My biggest challenge in adjusting to university life was adapting to a new city not knowing anyone. It was my first time away from home, living with four girls who I knew nothing about and learning to navigate public transportation all at once. It was all extremely overwhelming, I felt lost. But the more I got to know the people and UCSB, the more I learned that I was not alone. There are so many resources and people who are eager to help. By asking and seeking help I was able to meet a lot of amazing people and open myself to new opportunities. Asking for help was my key to success at UCSB.
How are the courses different at UCSB than from your previous college(s)?
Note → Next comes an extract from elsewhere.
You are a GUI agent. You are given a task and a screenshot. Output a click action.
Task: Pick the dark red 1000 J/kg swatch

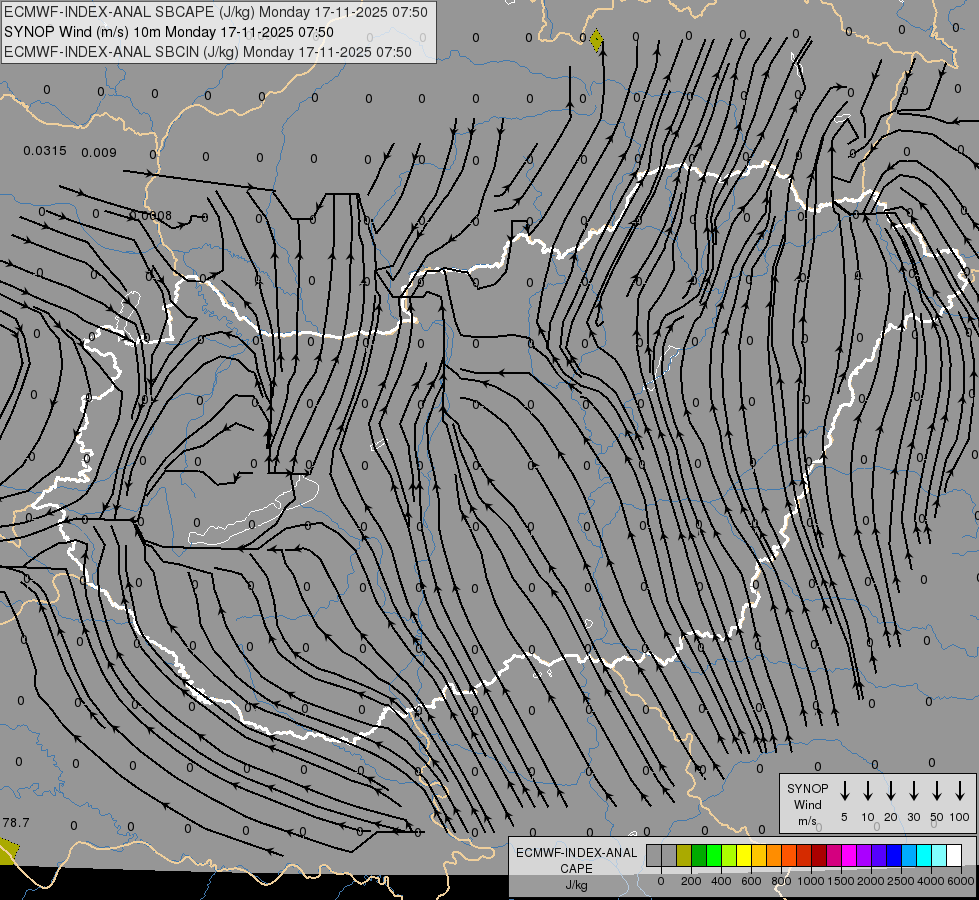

The courses at UCSB were completely different from my community college. At UCSB everything runs in a fast paced. Week one at my CC was more of an introduction and ice breaker time. At UCSB week one consists of a quick course overview followed by lecture right after and by week 3 you are already in midterms. It took me a quarter or two to fully transition to the UC quarter system. Being organized and writing things down like due dates or to do lists really helped me keep on top of all my school work.
What organizations are you involved with on campus?
My first year at UCSB I did not get the opportunity to be as involved I wanted because I was adjusting. My senior year I had the opportunity to be a part of Freedom 4 Youth and CLG (Chicanx & Latinx Graduation). Freedom 4 Youth is a student organization who advocates juvenile justice by interacting and mentoring boys at Los Prietos Camp. F4Y emphasizes in providing the boys with support, education planning, effective communication to facilitate their integration back into their communities. CLG is an alternative graduation option in which students who identify as Chicana/o/x or Latina/o/x can embrace their heritage and culture through a bilingual ceremony.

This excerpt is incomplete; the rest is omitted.